太陽が見てるから

特に、ラーメンと餃子が好きだった。

次の一球はど真ん中ストレートで、翠はコツをつかみ始めたのか、見事に打ち返した。

無鉄砲なフルスイングで。

おれはちょっとだけがっくりして、笑った。

ああ、これで翠の餃子代も財布からパタパタ飛び立って行くのだろう。

翠はキャアキャア跳び跳ねて、とても楽しそうにボールを打ち返した。

途中なか、小学生くらいで阪神タイガースの野球帽をかぶった少年がやってきて、翠を誉めちぎった。

「お姉ちゃん、すっげえー! カッコいい」

ちょうどおれの腰の辺りまでしかない低い背丈で、丸坊主頭。

少年は阪神タイガースのファンならしく、あどけない笑顔にその縦縞の帽子が本当に良く似合っていた。

「ねえねえ。もう一回打ってみてよ、お姉ちゃん」

翠は少しはにかんで、少年に微笑んだ。

「お、その帽子カッコいいー!」

「でしょ! お父さんに買ってもらったんだぜ」

「良かったなあ! よし、姉ちゃん打つから見てな」

「うん」

翠は本当にきっちりと打ち返して、どんなもんだ、と言わんばかりに胸を張った。

「お姉ちゃん、すっげえ! 女のくせに野球できるのか」

と言い、少年は目を輝かせてかなり興奮しているようだった。

誉められてまんざらでもない様子の翠はバットを肩に掛け、少年の頭をぐりぐり撫で回した。

「野球好きなんだな。

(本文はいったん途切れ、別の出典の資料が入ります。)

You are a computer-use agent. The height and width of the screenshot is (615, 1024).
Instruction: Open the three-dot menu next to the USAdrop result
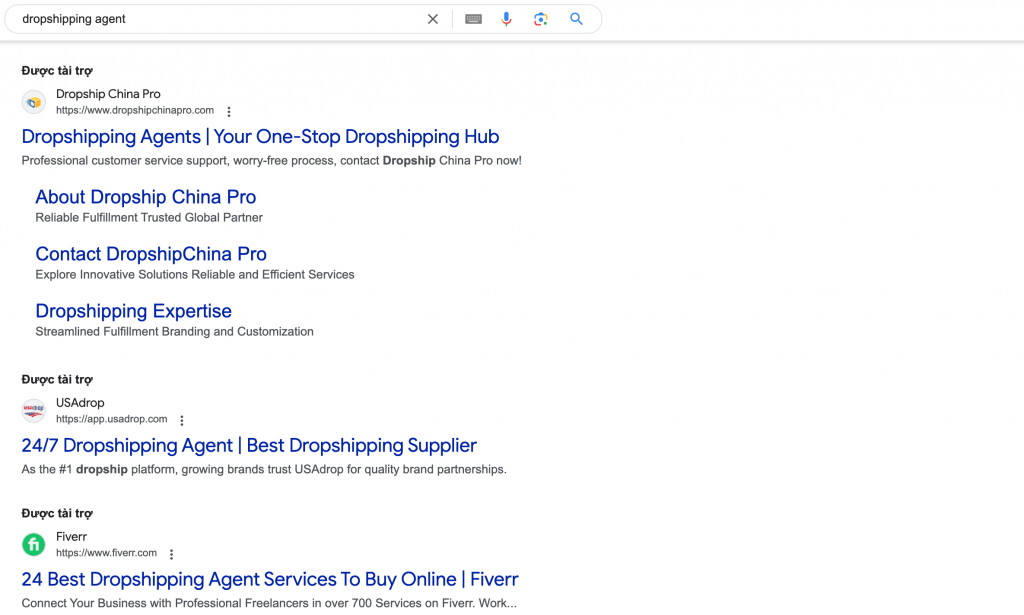pos(181,420)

うまくなりたいか?」

翠が訊き、少年はこの薄暗い屋内でも眩しいくらいの笑顔をして頷いた。

「うん! ぼくさ、プロ野球選手になるんだ」

阪神タイガースに入る、と少年は言った。

「へえ、超カッコいい! 頑張りな」

「うん!」

「じゃあ、阪神タイガースに入ったら姉ちゃんにもサインくれる?」

「いいよ、あげる」

翠から頭を撫でてもらった少年は、へへっ、と照れ臭そうに笑ってお父さんのところへ走って行った。

何だか2人のやりとりが微笑ましくて、おれは絶え間なく微笑みをポロポロ溢した。